Recorded data:
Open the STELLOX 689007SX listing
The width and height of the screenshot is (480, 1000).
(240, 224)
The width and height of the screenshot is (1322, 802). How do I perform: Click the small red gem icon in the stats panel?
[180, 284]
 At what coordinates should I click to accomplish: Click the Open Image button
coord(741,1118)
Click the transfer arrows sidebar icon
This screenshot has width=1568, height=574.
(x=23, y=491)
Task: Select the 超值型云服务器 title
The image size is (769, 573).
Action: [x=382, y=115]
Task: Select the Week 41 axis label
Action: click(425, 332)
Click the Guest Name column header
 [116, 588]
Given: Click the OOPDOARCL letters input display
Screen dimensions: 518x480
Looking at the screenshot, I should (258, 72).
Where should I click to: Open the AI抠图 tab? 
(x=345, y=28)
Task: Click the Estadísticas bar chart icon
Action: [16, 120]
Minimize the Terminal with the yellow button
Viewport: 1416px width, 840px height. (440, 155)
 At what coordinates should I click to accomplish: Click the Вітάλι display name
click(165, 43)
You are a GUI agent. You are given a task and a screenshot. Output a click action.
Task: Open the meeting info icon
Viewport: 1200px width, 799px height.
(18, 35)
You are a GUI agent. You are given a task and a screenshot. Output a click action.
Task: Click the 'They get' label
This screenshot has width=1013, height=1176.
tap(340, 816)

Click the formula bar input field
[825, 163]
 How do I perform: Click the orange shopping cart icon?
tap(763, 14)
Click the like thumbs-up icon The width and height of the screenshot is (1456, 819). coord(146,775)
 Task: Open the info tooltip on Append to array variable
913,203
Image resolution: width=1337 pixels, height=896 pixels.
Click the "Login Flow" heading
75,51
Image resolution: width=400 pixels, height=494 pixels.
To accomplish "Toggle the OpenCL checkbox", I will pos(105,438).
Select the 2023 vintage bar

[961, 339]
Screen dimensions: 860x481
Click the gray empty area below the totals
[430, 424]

--- What you have to do ---
Return each line of the listing above that contains the string "pixels", copying every such line in full.

--- Full answer ---
Image resolution: width=1337 pixels, height=896 pixels.
Image resolution: width=400 pixels, height=494 pixels.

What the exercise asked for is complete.